By the findings recorded supra we hold that period of limitation in cue where wealth tax return is filed shall be two years and not four I years from the end of assessment year in which the net wealth was first assessable. The order was per incurium.

Now coming to the instant case in wealth tax returns date of filing of wealth tax returns is not disputed, so the date of framing of the assessments in respect of assessment years' 1997-98 to 1999-2000 with the returns filing dates for clarity are reproduced as under:--

Assessment yearDate of filing Date of assessment order

1997-199819-9-199829-6-2002

1998-199921-6-199829-6-1998

1999-200013-10-1999 29-6-2002

As is crystal clear from the supra historical data that assessment in all the years supra has been framed after the expiry of two years from the date of filing of returns, so such assessment for all the three years supra are manifestly barred by time, hence, cancelled as being devoid years any legal sanction behind it.

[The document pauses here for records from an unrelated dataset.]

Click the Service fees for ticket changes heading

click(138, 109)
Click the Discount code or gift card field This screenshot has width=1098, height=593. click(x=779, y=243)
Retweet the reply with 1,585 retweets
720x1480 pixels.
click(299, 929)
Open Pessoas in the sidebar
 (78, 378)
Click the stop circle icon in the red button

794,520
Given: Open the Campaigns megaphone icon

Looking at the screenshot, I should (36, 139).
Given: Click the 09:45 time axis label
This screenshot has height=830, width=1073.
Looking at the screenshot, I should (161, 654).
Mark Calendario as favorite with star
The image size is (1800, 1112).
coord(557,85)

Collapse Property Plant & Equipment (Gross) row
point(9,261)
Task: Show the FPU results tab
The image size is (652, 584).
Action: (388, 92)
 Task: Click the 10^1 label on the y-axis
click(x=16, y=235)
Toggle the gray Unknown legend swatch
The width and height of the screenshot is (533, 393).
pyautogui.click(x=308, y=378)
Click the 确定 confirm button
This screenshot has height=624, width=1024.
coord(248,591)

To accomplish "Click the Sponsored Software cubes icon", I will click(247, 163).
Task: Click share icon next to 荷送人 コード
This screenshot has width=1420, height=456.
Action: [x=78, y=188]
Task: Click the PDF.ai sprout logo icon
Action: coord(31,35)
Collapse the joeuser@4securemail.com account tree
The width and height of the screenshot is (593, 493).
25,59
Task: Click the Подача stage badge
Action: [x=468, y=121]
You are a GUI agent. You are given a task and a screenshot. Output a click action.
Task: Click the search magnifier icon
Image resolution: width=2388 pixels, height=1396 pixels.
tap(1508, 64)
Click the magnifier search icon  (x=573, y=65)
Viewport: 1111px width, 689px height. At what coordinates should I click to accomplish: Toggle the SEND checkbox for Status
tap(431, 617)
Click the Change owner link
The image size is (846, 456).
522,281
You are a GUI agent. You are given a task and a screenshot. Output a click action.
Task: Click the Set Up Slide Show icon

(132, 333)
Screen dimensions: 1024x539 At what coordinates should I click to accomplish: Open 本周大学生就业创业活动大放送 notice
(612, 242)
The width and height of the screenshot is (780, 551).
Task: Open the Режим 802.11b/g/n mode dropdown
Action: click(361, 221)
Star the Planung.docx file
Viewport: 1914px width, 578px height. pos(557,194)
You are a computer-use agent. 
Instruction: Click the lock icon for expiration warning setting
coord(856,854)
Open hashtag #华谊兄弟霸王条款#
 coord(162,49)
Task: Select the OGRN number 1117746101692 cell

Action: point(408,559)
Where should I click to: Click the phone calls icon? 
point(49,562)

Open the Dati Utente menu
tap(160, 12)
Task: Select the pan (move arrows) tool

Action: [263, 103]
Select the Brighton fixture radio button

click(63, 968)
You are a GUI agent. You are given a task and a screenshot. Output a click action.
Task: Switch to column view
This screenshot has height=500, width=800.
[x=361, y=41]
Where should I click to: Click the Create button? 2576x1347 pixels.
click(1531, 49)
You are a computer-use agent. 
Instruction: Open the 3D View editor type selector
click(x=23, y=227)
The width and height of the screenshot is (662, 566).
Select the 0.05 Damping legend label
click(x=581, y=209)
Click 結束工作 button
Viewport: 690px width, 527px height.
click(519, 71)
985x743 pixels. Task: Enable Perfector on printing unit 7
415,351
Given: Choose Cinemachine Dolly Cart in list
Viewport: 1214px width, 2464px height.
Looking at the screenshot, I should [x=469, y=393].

Assessment for assessment year 2000-2001:

The relief was allowed by the learned CIT(A) in respect of portion of commercial property at Abdali Road is also without any basis which is suffering from the same defects 'which are visible from the assessment order, therefore, order on this point is set aside for de novo proceedings by vacating the orders of both the authorities below with the direction to the Assessing Officer to work out a proper GALV after confronting the same to the assessee. Resultantly the assessee's three appeal for assessment years 1997-98 to 1999-2000 on the point or limitation are accepted with the cancellation/annulling of assessment in all the three years so with this, the appeals filed on behalf for Revenue for assessment years 1997-98 to 1999-2000 being infructuous on annulling of assessment are dismissed. The departmental appeal for the assessment year 2000-2001 succeeds to the extent and in the manner as indicated above.